Post 31 | HDPCD | Defining a Partitioned Hive table

Hello, everyone. Welcome to one more tutorial in the HDPCD certification series.

In the last tutorial, we saw how to create the hive external table. In this tutorial, we are going to see how to create a partitioned Hive table.

For doing this, we are going to follow the following process.

Apache Hive: Creating Partitioned Table
Apache Hive: Creating Partitioned Table

As you can see from the above infographics, it follows the same process as we have seen already in the previous tutorials.

Let us start off with the partitioned table creation in Apache Hive.

  • CHECK WHETHER PARTITIONED HIVE TABLE ALREADY EXISTS

We do check the pre-existence of the partitioned Hive table with the help of “show tables;” command.

show tables;

The following screenshot shows the output of the above command.
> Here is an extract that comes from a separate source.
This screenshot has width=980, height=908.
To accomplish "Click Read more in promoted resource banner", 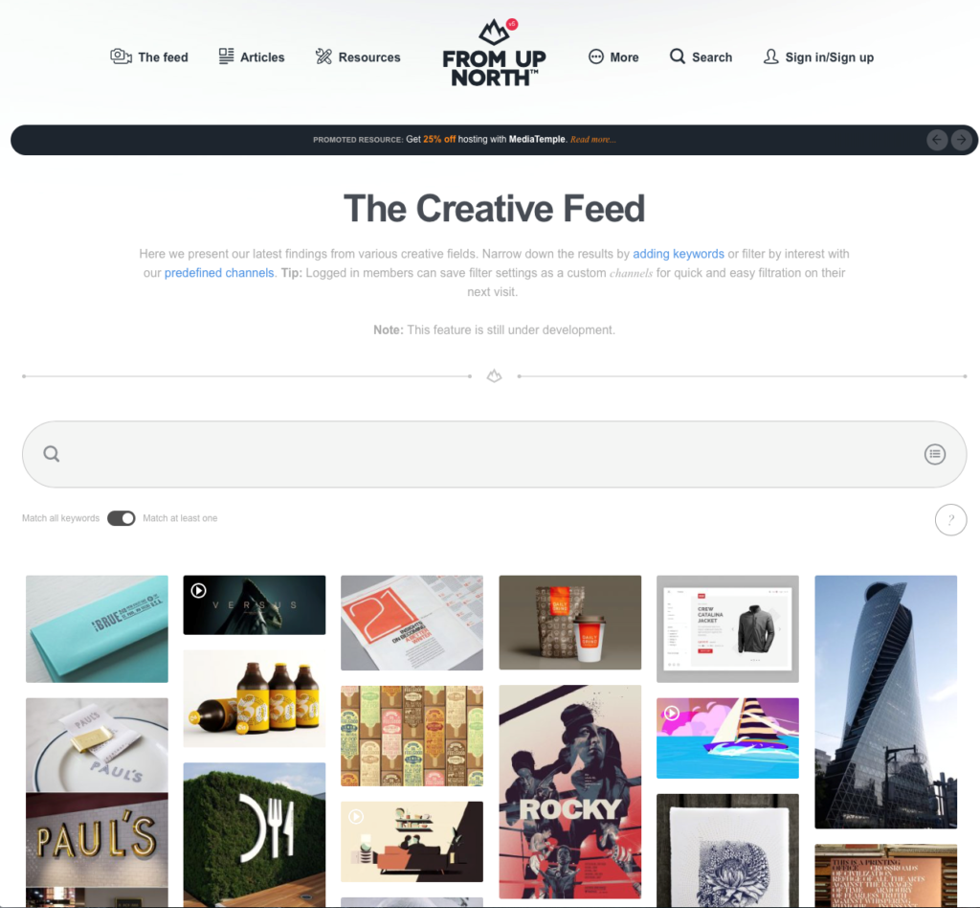I will 592,140.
Step 1: checking for existence of hive table
Step 1: checking for existence of hive table

As you can see from the above screenshot, the table post31 does not exist, therefore we are free to go ahead and create the partitioned Hive table post31.
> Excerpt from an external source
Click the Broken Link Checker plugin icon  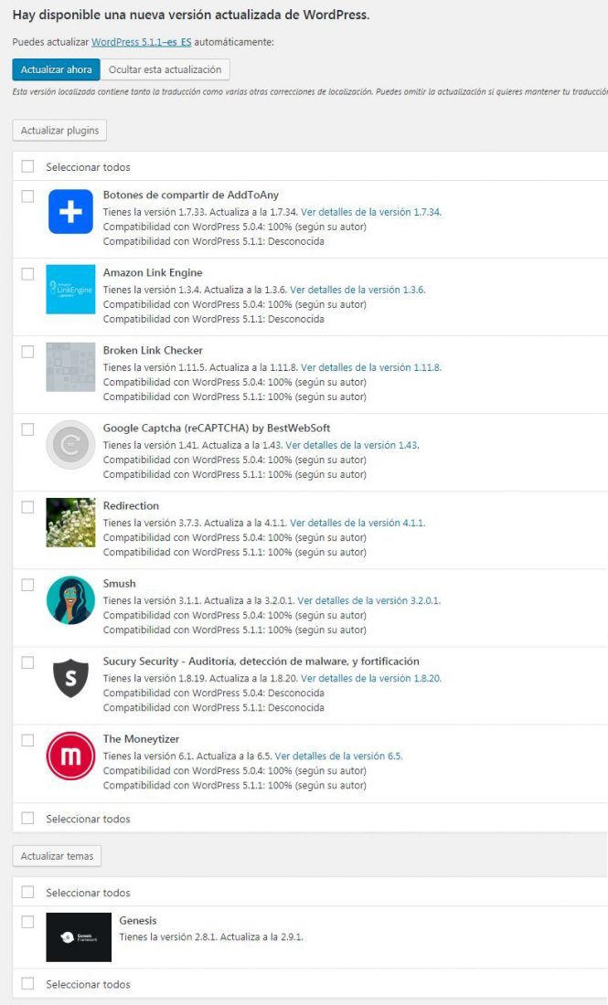(x=70, y=366)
  • TABLE DEFINITION FOR THE PARTITIONED HIVE TABLE

Now, it is very important to decide on the table definition, especially in the case of Partitioned Hive Table. In this case, we need to think about the columns on which the table is going to be partitioned and accordingly place those column names in the PARTITIONED BY clause of the Hive CREATE command syntax.
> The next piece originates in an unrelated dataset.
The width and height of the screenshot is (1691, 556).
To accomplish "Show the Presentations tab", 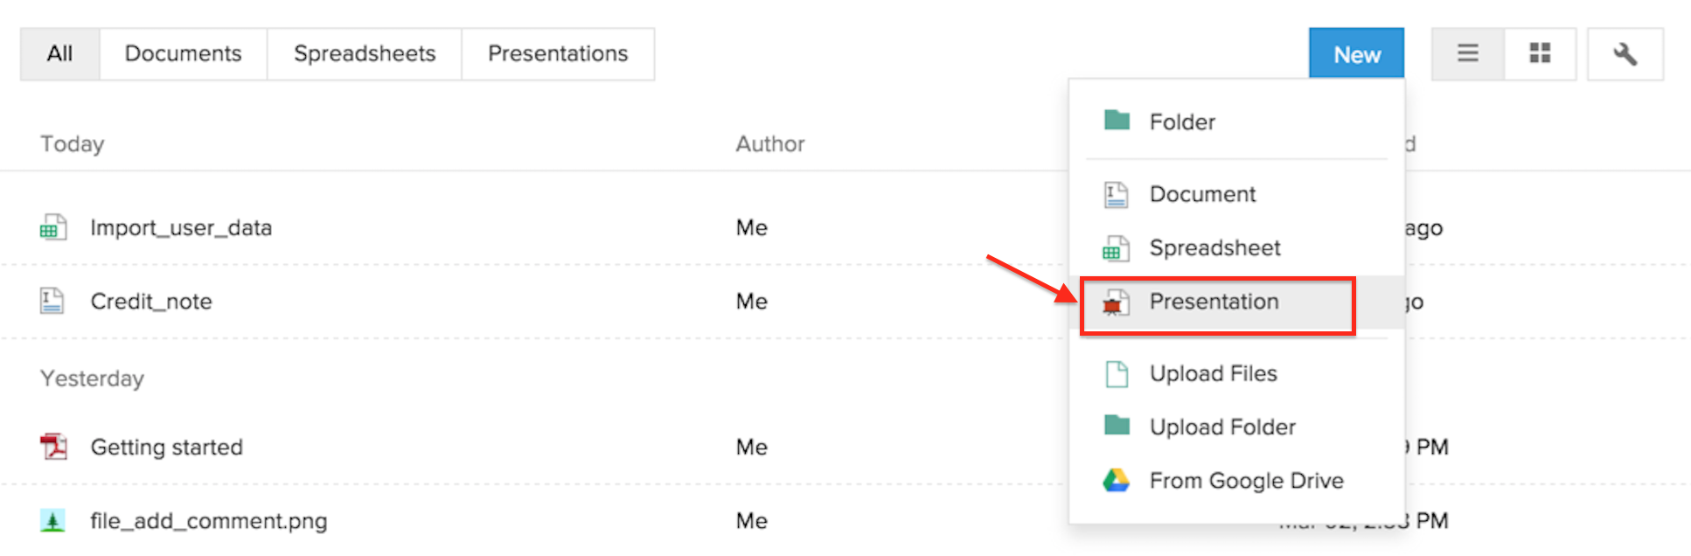I will click(x=558, y=54).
As you have seen in the previous tutorial, we are using the student information to create the Hive tables. In this case, as well, we are going to create Hive tables by considering that we are going to store the student information.

Let me give you an idea about the input data file.

I have uploaded this input file to my GitHub Profile under HDPCD repository with name “42_input_partition_hive_table.csv“. You can download this file by clicking here and it looks something like this.

As you can see from the above file snippet, the input file contains a total of 5 columns. These columns are as follows.

Column 1: ID (Integer)

Column 2: Name (String)

Column 3: Gender (String)

Column 4: Year (Integer)

Column 5: Month (Integer)

Now, our aim is to create a Partitioned Hive Table in such a way that the first three columns i.e. Column 1, 2, and 3 should be the main columns of the table whereas the rest i.e. Columns 4 and 5 should be the partitioned columns of the Hive table.

You might ask, what is the need of the Partitioned Columns or Tables. In the simplest words, we can answer this question by saying that if a column is Partitioned, then it takes less time to execute a WHERE CLAUSE as compared to the non-Partitioned columns.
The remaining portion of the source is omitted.